Combination Effect of Baffle Arrangement and Hybrid Nanofluid on Thermal Performance of a Shell and Tube Heat Exchanger Using 3-D Homogeneous Mixture Model

In this study, thermal performance and flow characteristics of a shell and tube heat exchanger equipped with various baffle angles were studied. The heat exchanger was operated with distilled water, and a hybrid nanofluid at three concentrations of 0.04% and 0.10% of GNP-Ag/water within Reynolds numbers ranged between 10,000 and 20,000. The thermophysical properties of nanofluid varied with temperature and nanoparticles' concentration. The baffle angles were set at 45 degrees, 90 degrees, 135 degrees, and 180 degrees. Results showed that the calculated Nusselt number (Nu) could be improved by adding nanoparticles to the distilled water or increasing the fluid's Reynolds number. At a low Re number, the Nu corresponding to baffle angle of 135 degrees was very close to that recorded for the angle of 180 degrees.

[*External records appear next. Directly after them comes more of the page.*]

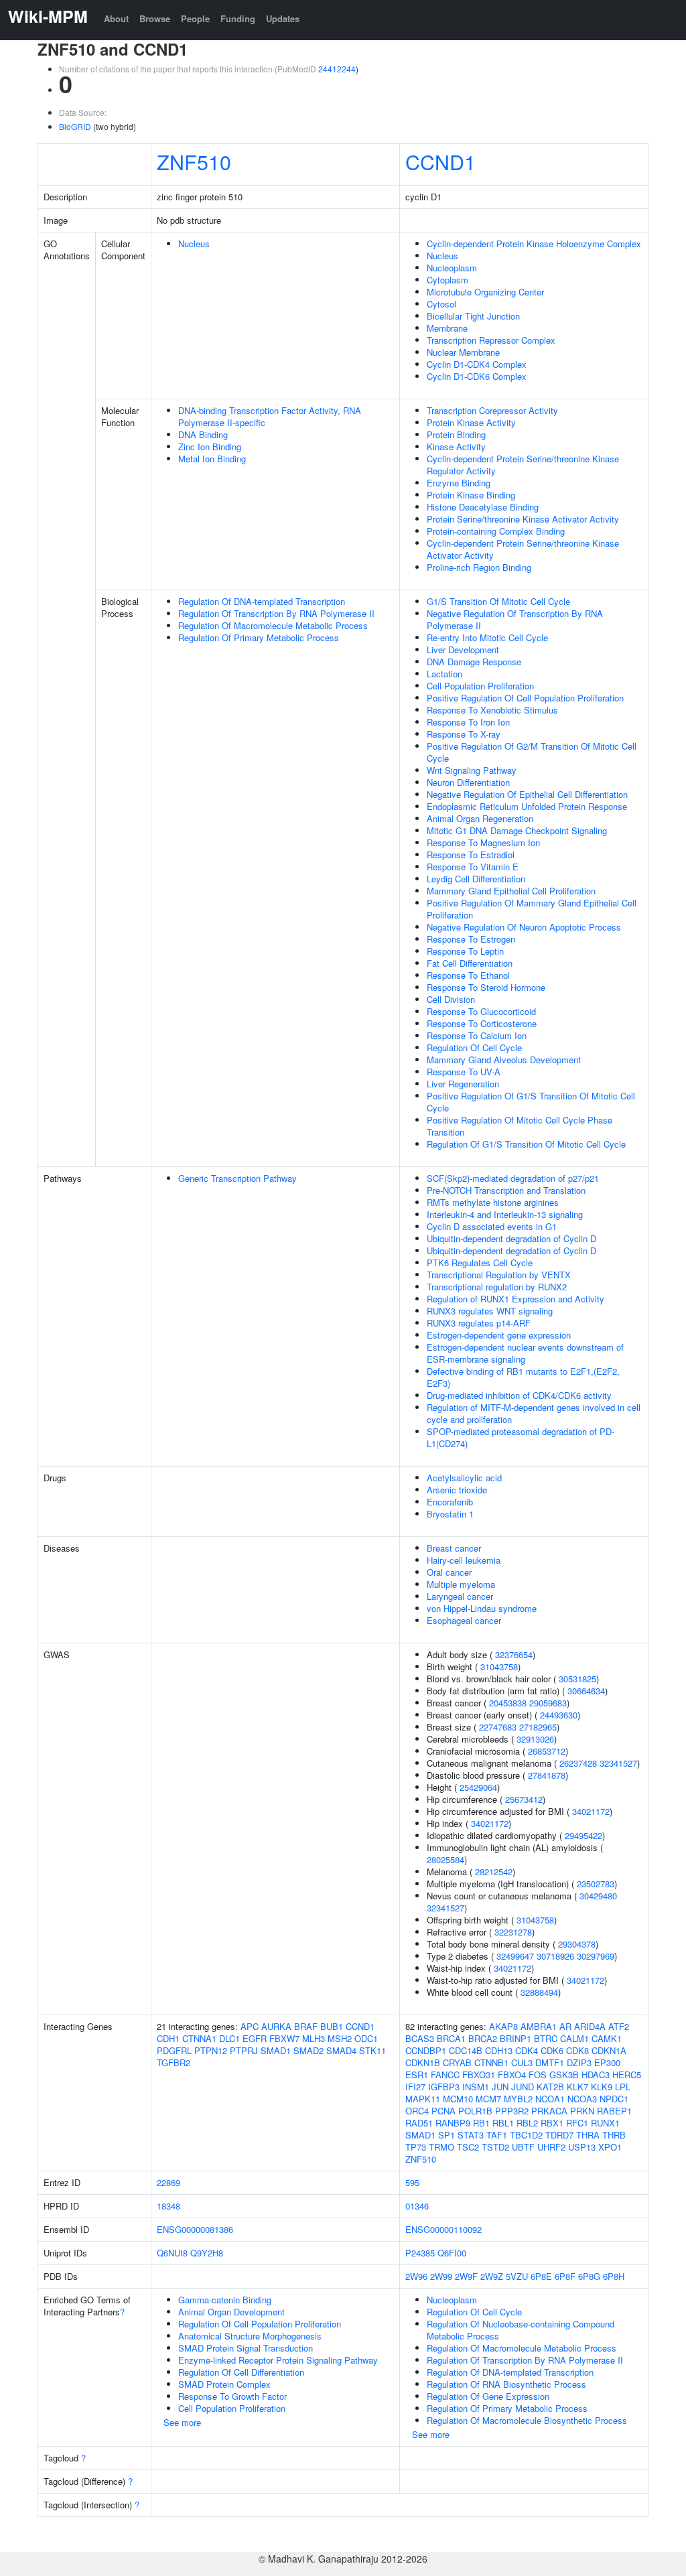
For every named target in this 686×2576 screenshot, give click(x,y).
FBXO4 (512, 2074)
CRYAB (457, 2062)
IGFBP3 (444, 2086)
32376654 (514, 1654)
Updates (282, 18)
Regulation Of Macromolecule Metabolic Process (273, 625)
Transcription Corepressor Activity (492, 410)
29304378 (577, 1944)
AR (565, 2026)
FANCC (445, 2074)
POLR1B (475, 2110)
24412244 (337, 68)
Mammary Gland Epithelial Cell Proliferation (511, 890)
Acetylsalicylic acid (464, 1477)
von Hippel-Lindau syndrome (482, 1608)
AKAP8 (503, 2026)
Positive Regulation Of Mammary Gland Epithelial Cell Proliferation (531, 908)
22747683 (498, 1726)
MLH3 (313, 2038)
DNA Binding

At Re = 20,000, the Nu number was the highest (by 35% compared to the reference case), belonging to a baffle angle of 135 degrees. Additionally, results related to friction factor and pressure drop showed that more locations with fluid blocking were observed by increasing the baffle angle, resulting in increased pressure drop value and friction. Finally, the temperature streamlines counter showed that the best baffle angle could be 135 degrees in which maximum heat removal and the best thermal performance can be observed.

Automated summary

The study found that adding nanoparticles to the distilled water or increasing the fluid's Reynolds number can improve the heat transfer performance in shell and tube heat exchangers, especially at a baffle angle of 135 degrees. Additionally, increasing the baffle angle resulted in more fluid blocking areas, leading to increased pressure drop and friction.